# **Collaborative filtering implementation:**

**1. Library importing, data initialization and auxilary functions definition:**

In [76]:
import pandas as pd
import numpy as np
import math

ratings_path = "./ml-latest-small/ratings.csv"
movies_path = "./ml-latest-small/movies.csv"
tags_path = "./ml-latest-small/tags.csv"
similar_users_path = "./similar_users.csv"
user_coefficients_path = "./user_coefficients.csv"
top_similar_items_path = "./top_similar_items.csv"
top_movie_coefficients_path = "./top_item_coefficients.csv"
user_recommendations_path = "./user_recommendations/"
item_recommendations_path = "./item_recommendations/"

The 
`load_dataset()` function tries to read a 
`.csv` file from the given location and returns dataset on success and 
`None` otheriwise:

In [77]:
def load_dataset(dataset):
    dataset_name = dataset[0]
    dataset_path = dataset[1]
    try:
        data = pd.read_csv(dataset_path)
        print("{} is successfully read from memory.").format(dataset_name)
        return data
    except:
        print("CAUTION: {} cannot be read from memory.").format(dataset_name)
        return None

The 
`load_precalculated()` function checks if precalculated data was successfully read from memory.
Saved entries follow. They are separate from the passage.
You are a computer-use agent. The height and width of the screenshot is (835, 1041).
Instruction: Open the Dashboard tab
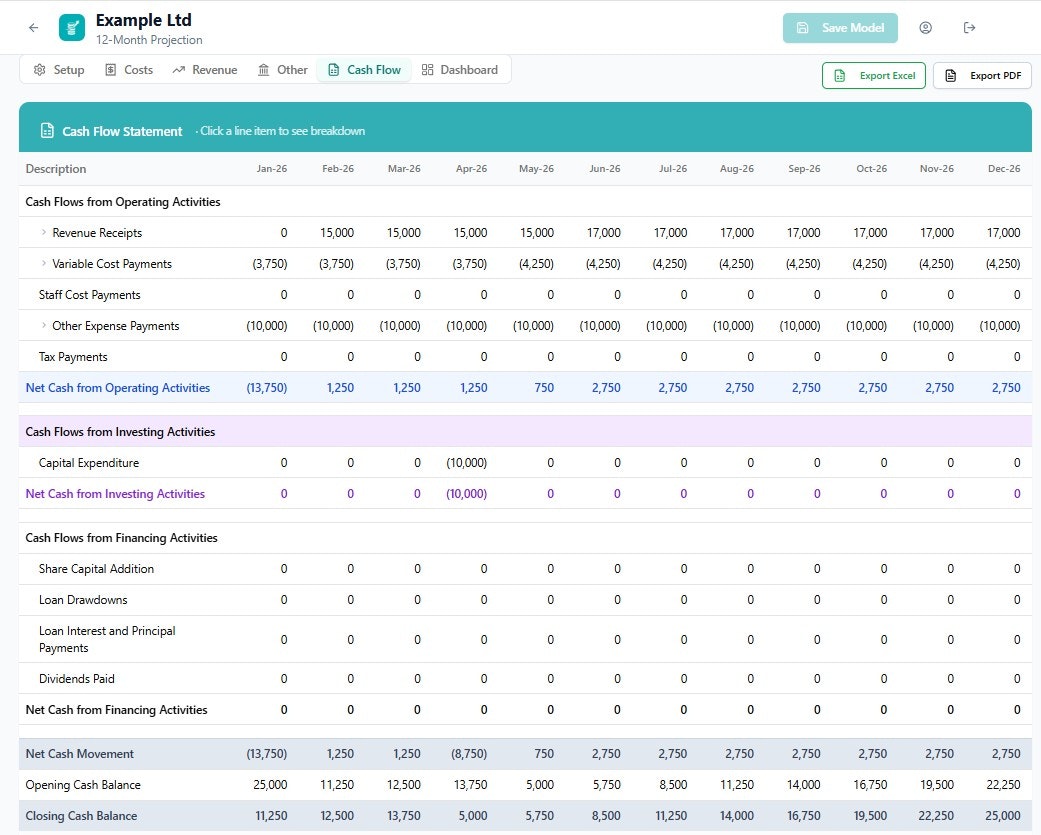[459, 70]
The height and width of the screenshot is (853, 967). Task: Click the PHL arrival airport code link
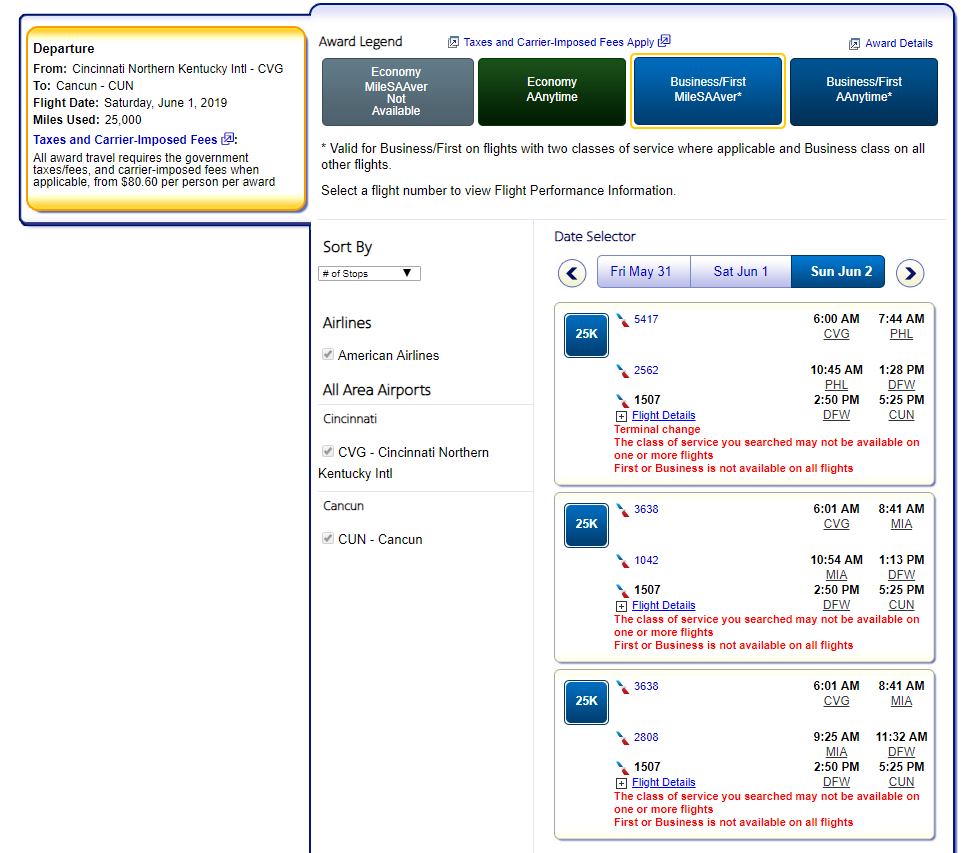pos(901,334)
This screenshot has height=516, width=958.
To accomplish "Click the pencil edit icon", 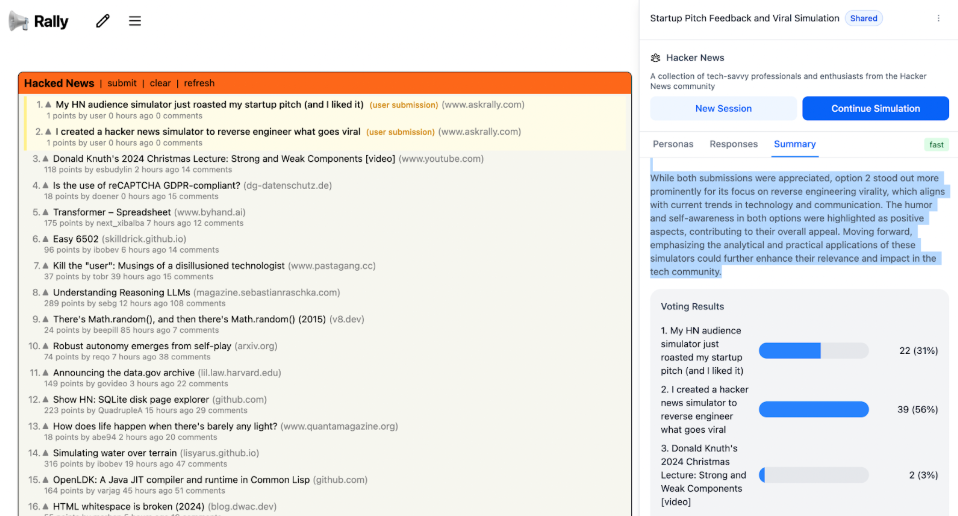I will click(102, 21).
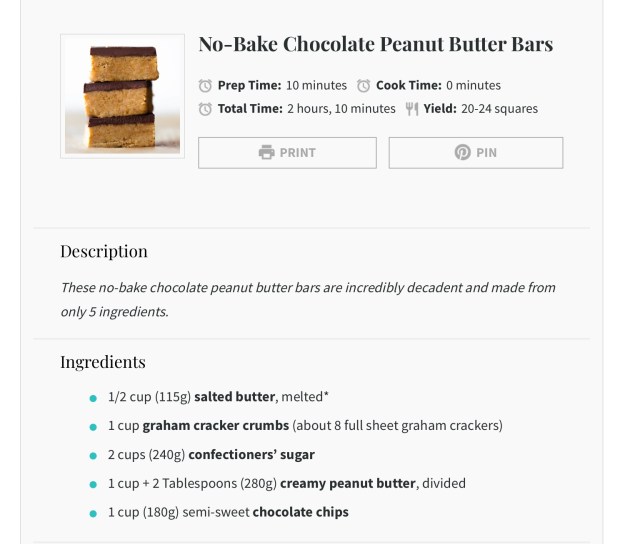Click the No-Bake Chocolate Peanut Butter Bars title

click(x=375, y=45)
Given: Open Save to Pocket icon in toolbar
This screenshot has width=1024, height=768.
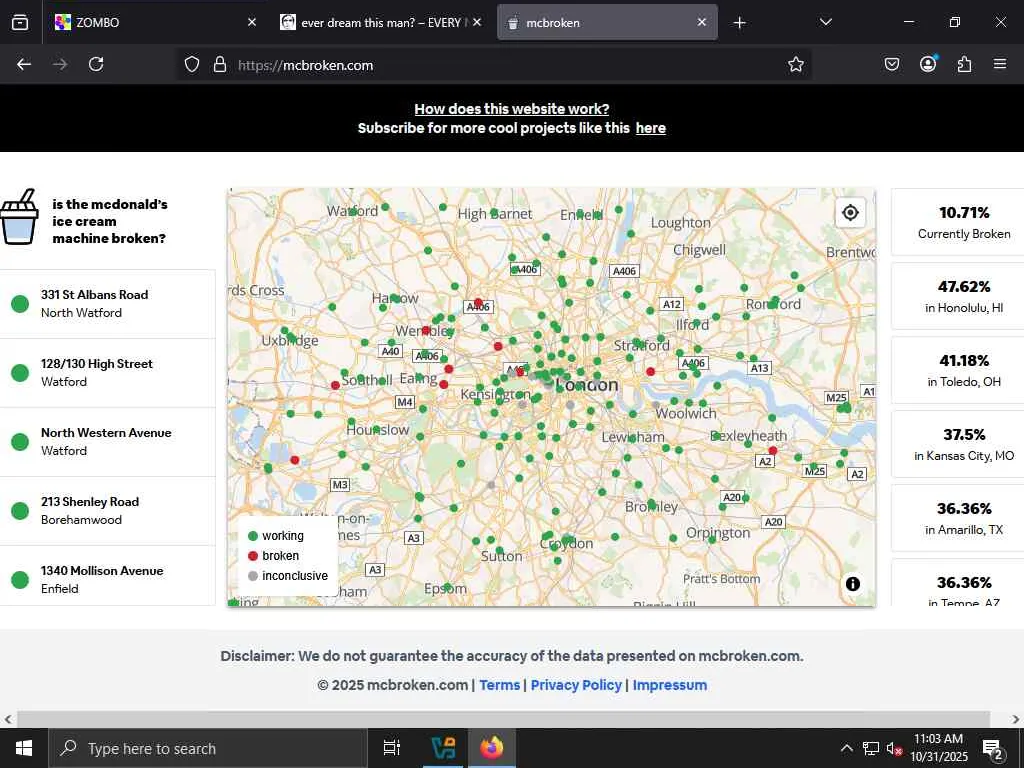Looking at the screenshot, I should point(892,64).
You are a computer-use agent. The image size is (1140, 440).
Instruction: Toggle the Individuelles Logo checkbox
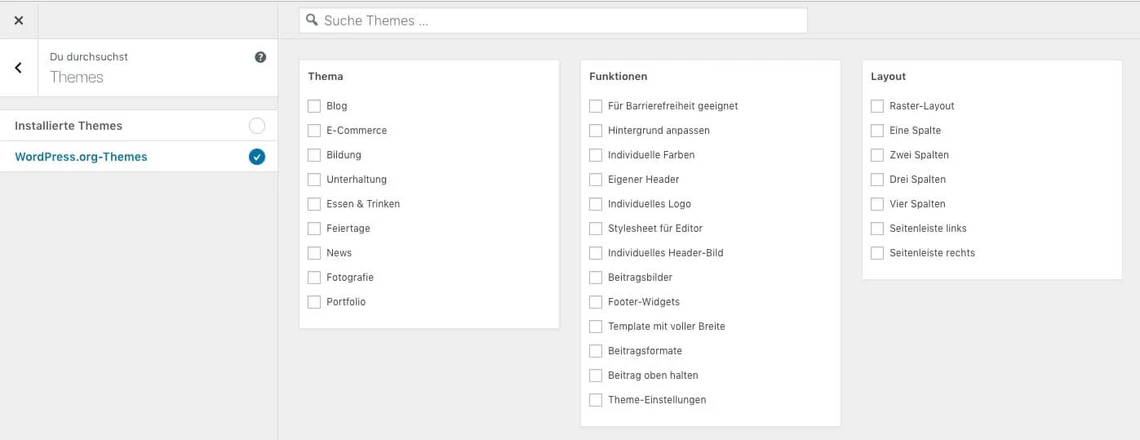pyautogui.click(x=596, y=204)
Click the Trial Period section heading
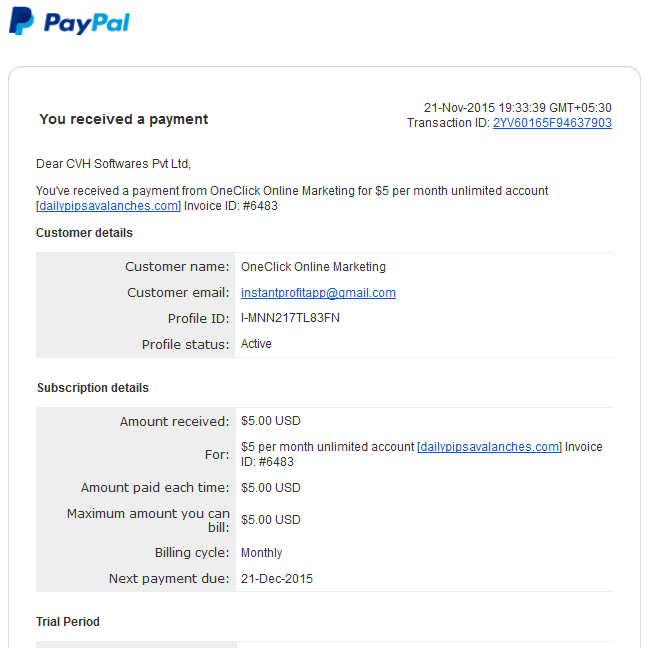The height and width of the screenshot is (648, 650). (68, 622)
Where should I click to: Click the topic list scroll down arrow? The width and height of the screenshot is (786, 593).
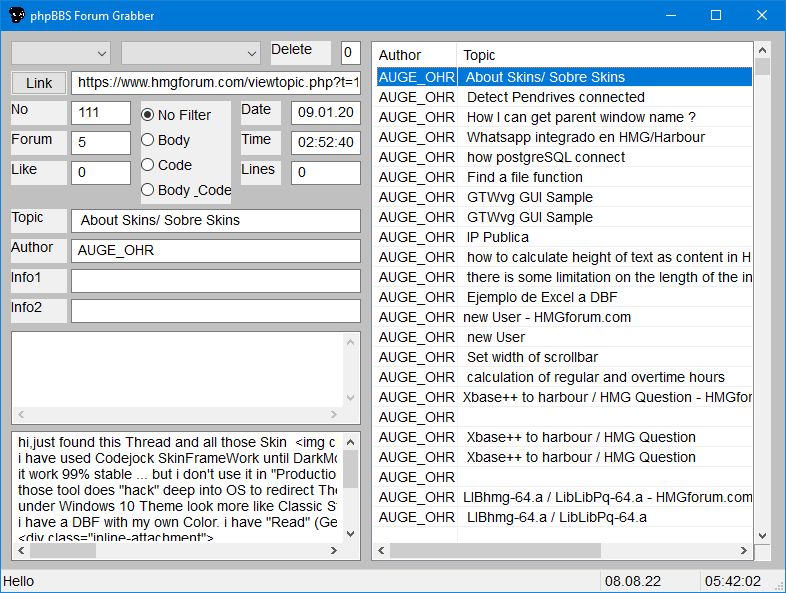(762, 535)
It returns the requested data - either read from memory or recalculated in case of failure:

In [78]:
def load_precalculated(data, name, path, recalculator, arg):
    data = load_dataset((name, path))
    if data is None:
        print("{} data is being recalculated... It might take a while...").format(name)
        data = recalculator()[arg]
    return data

The 
`process_ratings()` function processes the raw data from 
`Ratings.csv`. Firstly it calculates the mean of ratings for each user. Then it "shifts" the ratings by substracting the mean from each of them. Afterwards, comes the part which the authors came up with on their own. Namely, we thought it would be nicer if the adjasted ratings where also unskewed. That means that previously, the farhter from the mean a rating was, the more weight it should be given, which was highly dependant on the mean. For example, if a user had the mean of 4.0, his other ratings where 3.0 and 5.0. The adjusted ratings would be -1.0 and 1.0 respectively. But the authors felt it to be unfair that user ratings could be skewed to either direction (in this case the worst movie could get adjusted rating of -3.5, but the best one would never get more than 1.0). 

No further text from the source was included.